Extracted records:
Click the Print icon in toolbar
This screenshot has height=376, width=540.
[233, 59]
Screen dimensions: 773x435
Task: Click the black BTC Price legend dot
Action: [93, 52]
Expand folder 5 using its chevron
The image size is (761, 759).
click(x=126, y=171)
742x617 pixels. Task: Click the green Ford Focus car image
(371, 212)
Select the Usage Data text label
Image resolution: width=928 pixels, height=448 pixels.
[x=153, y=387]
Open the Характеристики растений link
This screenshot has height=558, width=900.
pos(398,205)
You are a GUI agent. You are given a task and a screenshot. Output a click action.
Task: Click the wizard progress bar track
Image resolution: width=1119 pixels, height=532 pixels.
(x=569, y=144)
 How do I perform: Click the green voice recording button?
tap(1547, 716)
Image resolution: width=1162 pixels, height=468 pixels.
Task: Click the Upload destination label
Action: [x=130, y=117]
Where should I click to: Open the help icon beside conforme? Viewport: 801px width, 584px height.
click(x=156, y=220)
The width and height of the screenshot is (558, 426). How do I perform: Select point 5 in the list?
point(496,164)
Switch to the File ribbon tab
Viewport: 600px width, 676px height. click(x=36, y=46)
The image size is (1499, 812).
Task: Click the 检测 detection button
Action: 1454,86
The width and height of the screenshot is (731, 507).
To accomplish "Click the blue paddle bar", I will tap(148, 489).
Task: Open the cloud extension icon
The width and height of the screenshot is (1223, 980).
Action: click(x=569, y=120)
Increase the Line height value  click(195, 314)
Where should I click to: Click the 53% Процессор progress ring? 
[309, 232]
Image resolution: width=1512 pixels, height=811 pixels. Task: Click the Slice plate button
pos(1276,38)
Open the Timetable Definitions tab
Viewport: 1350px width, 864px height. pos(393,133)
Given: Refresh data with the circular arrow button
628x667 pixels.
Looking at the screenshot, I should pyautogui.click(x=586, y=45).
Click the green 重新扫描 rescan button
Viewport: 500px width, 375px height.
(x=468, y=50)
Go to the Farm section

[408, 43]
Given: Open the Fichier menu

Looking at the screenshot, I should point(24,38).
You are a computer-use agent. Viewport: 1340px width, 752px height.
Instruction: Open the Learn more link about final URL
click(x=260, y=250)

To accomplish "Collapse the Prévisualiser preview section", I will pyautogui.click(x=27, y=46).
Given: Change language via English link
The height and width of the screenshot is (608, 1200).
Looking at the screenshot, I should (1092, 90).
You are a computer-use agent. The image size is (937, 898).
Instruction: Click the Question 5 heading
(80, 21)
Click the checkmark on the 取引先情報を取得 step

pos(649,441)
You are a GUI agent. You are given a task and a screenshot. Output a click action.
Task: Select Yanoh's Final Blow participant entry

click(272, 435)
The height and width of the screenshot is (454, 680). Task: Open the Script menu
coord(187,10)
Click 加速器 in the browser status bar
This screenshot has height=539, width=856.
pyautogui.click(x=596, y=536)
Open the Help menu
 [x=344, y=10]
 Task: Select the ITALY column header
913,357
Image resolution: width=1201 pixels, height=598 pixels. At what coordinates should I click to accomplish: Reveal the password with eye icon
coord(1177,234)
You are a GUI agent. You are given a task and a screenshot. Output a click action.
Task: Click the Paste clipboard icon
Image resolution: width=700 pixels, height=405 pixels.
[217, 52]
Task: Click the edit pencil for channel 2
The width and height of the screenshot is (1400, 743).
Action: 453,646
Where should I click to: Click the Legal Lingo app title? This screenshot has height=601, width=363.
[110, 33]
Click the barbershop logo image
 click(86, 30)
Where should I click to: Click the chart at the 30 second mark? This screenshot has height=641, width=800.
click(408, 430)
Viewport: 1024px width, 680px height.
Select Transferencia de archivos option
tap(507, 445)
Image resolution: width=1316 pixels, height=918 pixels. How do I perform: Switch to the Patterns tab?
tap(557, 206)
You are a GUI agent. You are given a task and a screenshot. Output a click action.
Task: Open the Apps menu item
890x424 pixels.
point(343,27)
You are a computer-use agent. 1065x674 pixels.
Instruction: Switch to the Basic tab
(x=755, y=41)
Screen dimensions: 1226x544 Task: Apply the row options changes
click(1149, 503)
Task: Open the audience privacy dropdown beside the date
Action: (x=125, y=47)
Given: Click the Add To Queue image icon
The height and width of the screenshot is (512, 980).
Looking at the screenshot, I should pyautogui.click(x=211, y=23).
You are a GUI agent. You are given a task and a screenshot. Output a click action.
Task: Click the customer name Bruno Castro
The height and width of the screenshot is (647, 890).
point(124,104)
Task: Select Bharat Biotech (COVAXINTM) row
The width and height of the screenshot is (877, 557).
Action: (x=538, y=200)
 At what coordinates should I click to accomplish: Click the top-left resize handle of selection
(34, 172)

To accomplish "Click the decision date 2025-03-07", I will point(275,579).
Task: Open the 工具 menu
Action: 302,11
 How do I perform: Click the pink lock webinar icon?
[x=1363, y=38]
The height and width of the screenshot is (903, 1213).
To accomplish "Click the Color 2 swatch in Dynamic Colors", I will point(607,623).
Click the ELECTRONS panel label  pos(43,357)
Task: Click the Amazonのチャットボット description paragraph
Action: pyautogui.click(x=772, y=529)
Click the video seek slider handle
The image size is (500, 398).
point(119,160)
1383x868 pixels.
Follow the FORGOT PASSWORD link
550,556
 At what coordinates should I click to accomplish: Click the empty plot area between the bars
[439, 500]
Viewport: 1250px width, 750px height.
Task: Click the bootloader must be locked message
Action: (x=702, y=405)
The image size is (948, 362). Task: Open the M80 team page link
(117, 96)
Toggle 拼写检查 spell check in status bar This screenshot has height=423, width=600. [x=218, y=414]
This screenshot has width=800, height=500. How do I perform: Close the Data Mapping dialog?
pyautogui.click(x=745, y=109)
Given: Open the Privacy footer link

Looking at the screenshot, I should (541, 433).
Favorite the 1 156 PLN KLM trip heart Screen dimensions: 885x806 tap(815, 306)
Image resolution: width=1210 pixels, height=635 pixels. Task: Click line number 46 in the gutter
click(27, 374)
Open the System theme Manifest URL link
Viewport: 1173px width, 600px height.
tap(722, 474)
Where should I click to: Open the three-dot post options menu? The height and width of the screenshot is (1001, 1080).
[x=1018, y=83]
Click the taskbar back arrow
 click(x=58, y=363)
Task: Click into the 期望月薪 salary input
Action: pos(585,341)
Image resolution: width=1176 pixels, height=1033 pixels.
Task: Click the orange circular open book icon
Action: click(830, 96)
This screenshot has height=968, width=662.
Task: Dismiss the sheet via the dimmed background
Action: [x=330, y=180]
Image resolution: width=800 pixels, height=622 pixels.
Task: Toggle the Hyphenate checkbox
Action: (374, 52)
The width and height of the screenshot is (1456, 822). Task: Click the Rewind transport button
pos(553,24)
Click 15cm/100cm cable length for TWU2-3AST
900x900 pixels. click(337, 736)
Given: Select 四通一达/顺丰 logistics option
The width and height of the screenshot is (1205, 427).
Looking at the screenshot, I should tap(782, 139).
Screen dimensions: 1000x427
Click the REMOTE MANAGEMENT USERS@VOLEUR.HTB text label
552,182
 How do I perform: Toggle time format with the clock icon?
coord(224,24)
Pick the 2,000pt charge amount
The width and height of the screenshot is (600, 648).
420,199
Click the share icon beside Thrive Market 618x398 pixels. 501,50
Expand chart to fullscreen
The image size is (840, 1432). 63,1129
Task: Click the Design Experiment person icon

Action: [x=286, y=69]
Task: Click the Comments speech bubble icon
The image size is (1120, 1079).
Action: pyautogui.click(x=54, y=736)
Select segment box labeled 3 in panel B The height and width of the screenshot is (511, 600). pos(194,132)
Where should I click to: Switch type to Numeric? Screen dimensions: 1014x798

- _Assignment_: Start at the top line of the records and retype them all exactly.

- _Expected output_:
Click the Print icon in toolbar
This screenshot has height=376, width=540.
[233, 59]
Screen dimensions: 773x435
Task: Click the black BTC Price legend dot
Action: [93, 52]
Expand folder 5 using its chevron
The image size is (761, 759).
click(x=126, y=171)
742x617 pixels. Task: Click the green Ford Focus car image
(371, 212)
Select the Usage Data text label
Image resolution: width=928 pixels, height=448 pixels.
[x=153, y=387]
Open the Характеристики растений link
This screenshot has height=558, width=900.
pos(398,205)
You are a GUI agent. You are given a task and a screenshot. Output a click action.
Task: Click the wizard progress bar track
Image resolution: width=1119 pixels, height=532 pixels.
(x=569, y=144)
 How do I perform: Click the green voice recording button?
tap(1547, 716)
Image resolution: width=1162 pixels, height=468 pixels.
Task: Click the Upload destination label
Action: [x=130, y=117]
Where should I click to: Open the help icon beside conforme? Viewport: 801px width, 584px height.
click(x=156, y=220)
The width and height of the screenshot is (558, 426). How do I perform: Select point 5 in the list?
point(496,164)
Switch to the File ribbon tab
Viewport: 600px width, 676px height. click(x=36, y=46)
The image size is (1499, 812).
Task: Click the 检测 detection button
Action: 1454,86
The width and height of the screenshot is (731, 507).
To accomplish "Click the blue paddle bar", I will tap(148, 489).
Task: Open the cloud extension icon
The width and height of the screenshot is (1223, 980).
Action: click(x=569, y=120)
Increase the Line height value  click(195, 314)
Where should I click to: Click the 53% Процессор progress ring? 
[309, 232]
Image resolution: width=1512 pixels, height=811 pixels. Task: Click the Slice plate button
pos(1276,38)
Open the Timetable Definitions tab
Viewport: 1350px width, 864px height. pos(393,133)
Given: Refresh data with the circular arrow button
628x667 pixels.
Looking at the screenshot, I should pyautogui.click(x=586, y=45).
Click the green 重新扫描 rescan button
Viewport: 500px width, 375px height.
(x=468, y=50)
Go to the Farm section

[408, 43]
Given: Open the Fichier menu

Looking at the screenshot, I should point(24,38).
You are a computer-use agent. Viewport: 1340px width, 752px height.
Instruction: Open the Learn more link about final URL
click(x=260, y=250)

To accomplish "Collapse the Prévisualiser preview section", I will pyautogui.click(x=27, y=46).
Given: Change language via English link
The height and width of the screenshot is (608, 1200).
Looking at the screenshot, I should (1092, 90).
You are a computer-use agent. The image size is (937, 898).
Instruction: Click the Question 5 heading
(80, 21)
Click the checkmark on the 取引先情報を取得 step

pos(649,441)
You are a GUI agent. You are given a task and a screenshot. Output a click action.
Task: Select Yanoh's Final Blow participant entry

click(272, 435)
The height and width of the screenshot is (454, 680). Task: Open the Script menu
coord(187,10)
Click 加速器 in the browser status bar
This screenshot has height=539, width=856.
pyautogui.click(x=596, y=536)
Open the Help menu
 [x=344, y=10]
 Task: Select the ITALY column header
913,357
Image resolution: width=1201 pixels, height=598 pixels. At what coordinates should I click to accomplish: Reveal the password with eye icon
coord(1177,234)
You are a GUI agent. You are given a task and a screenshot. Output a click action.
Task: Click the Paste clipboard icon
Image resolution: width=700 pixels, height=405 pixels.
[217, 52]
Task: Click the edit pencil for channel 2
The width and height of the screenshot is (1400, 743).
Action: 453,646
Where should I click to: Click the Legal Lingo app title? This screenshot has height=601, width=363.
[110, 33]
Click the barbershop logo image
 click(86, 30)
Where should I click to: Click the chart at the 30 second mark? This screenshot has height=641, width=800.
click(408, 430)
Viewport: 1024px width, 680px height.
Select Transferencia de archivos option
tap(507, 445)
Image resolution: width=1316 pixels, height=918 pixels. How do I perform: Switch to the Patterns tab?
tap(557, 206)
You are a GUI agent. You are given a task and a screenshot. Output a click action.
Task: Open the Apps menu item
890x424 pixels.
point(343,27)
You are a computer-use agent. 1065x674 pixels.
Instruction: Switch to the Basic tab
(x=755, y=41)
Screen dimensions: 1226x544 Task: Apply the row options changes
click(1149, 503)
Task: Open the audience privacy dropdown beside the date
Action: (x=125, y=47)
Given: Click the Add To Queue image icon
The height and width of the screenshot is (512, 980).
Looking at the screenshot, I should pyautogui.click(x=211, y=23).
You are a GUI agent. You are given a task and a screenshot. Output a click action.
Task: Click the customer name Bruno Castro
The height and width of the screenshot is (647, 890).
point(124,104)
Task: Select Bharat Biotech (COVAXINTM) row
The width and height of the screenshot is (877, 557).
Action: (x=538, y=200)
 At what coordinates should I click to accomplish: Click the top-left resize handle of selection
(34, 172)

To accomplish "Click the decision date 2025-03-07", I will point(275,579).
Task: Open the 工具 menu
Action: 302,11
 How do I perform: Click the pink lock webinar icon?
[x=1363, y=38]
The height and width of the screenshot is (903, 1213).
To accomplish "Click the Color 2 swatch in Dynamic Colors", I will point(607,623).
Click the ELECTRONS panel label  pos(43,357)
Task: Click the Amazonのチャットボット description paragraph
Action: pyautogui.click(x=772, y=529)
Click the video seek slider handle
The image size is (500, 398).
point(119,160)
1383x868 pixels.
Follow the FORGOT PASSWORD link
550,556
 At what coordinates should I click to accomplish: Click the empty plot area between the bars
[439, 500]
Viewport: 1250px width, 750px height.
Task: Click the bootloader must be locked message
Action: (x=702, y=405)
The image size is (948, 362). Task: Open the M80 team page link
(117, 96)
Toggle 拼写检查 spell check in status bar This screenshot has height=423, width=600. [x=218, y=414]
This screenshot has width=800, height=500. How do I perform: Close the Data Mapping dialog?
pyautogui.click(x=745, y=109)
Given: Open the Privacy footer link

Looking at the screenshot, I should (541, 433).
Favorite the 1 156 PLN KLM trip heart Screen dimensions: 885x806 tap(815, 306)
Image resolution: width=1210 pixels, height=635 pixels. Task: Click line number 46 in the gutter
click(27, 374)
Open the System theme Manifest URL link
Viewport: 1173px width, 600px height.
tap(722, 474)
Where should I click to: Open the three-dot post options menu? The height and width of the screenshot is (1001, 1080).
[x=1018, y=83]
Click the taskbar back arrow
 click(x=58, y=363)
Task: Click into the 期望月薪 salary input
Action: pos(585,341)
Image resolution: width=1176 pixels, height=1033 pixels.
Task: Click the orange circular open book icon
Action: click(830, 96)
This screenshot has height=968, width=662.
Task: Dismiss the sheet via the dimmed background
Action: [x=330, y=180]
Image resolution: width=800 pixels, height=622 pixels.
Task: Toggle the Hyphenate checkbox
Action: (374, 52)
The width and height of the screenshot is (1456, 822). Task: Click the Rewind transport button
pos(553,24)
Click 15cm/100cm cable length for TWU2-3AST
900x900 pixels. click(337, 736)
Given: Select 四通一达/顺丰 logistics option
The width and height of the screenshot is (1205, 427).
Looking at the screenshot, I should tap(782, 139).
Screen dimensions: 1000x427
Click the REMOTE MANAGEMENT USERS@VOLEUR.HTB text label
552,182
 How do I perform: Toggle time format with the clock icon?
coord(224,24)
Pick the 2,000pt charge amount
The width and height of the screenshot is (600, 648).
420,199
Click the share icon beside Thrive Market 618x398 pixels. 501,50
Expand chart to fullscreen
The image size is (840, 1432). 63,1129
Task: Click the Design Experiment person icon

Action: [x=286, y=69]
Task: Click the Comments speech bubble icon
The image size is (1120, 1079).
Action: pyautogui.click(x=54, y=736)
Select segment box labeled 3 in panel B The height and width of the screenshot is (511, 600). pos(194,132)
Where should I click to: Switch type to Numeric? Screen dimensions: 1014x798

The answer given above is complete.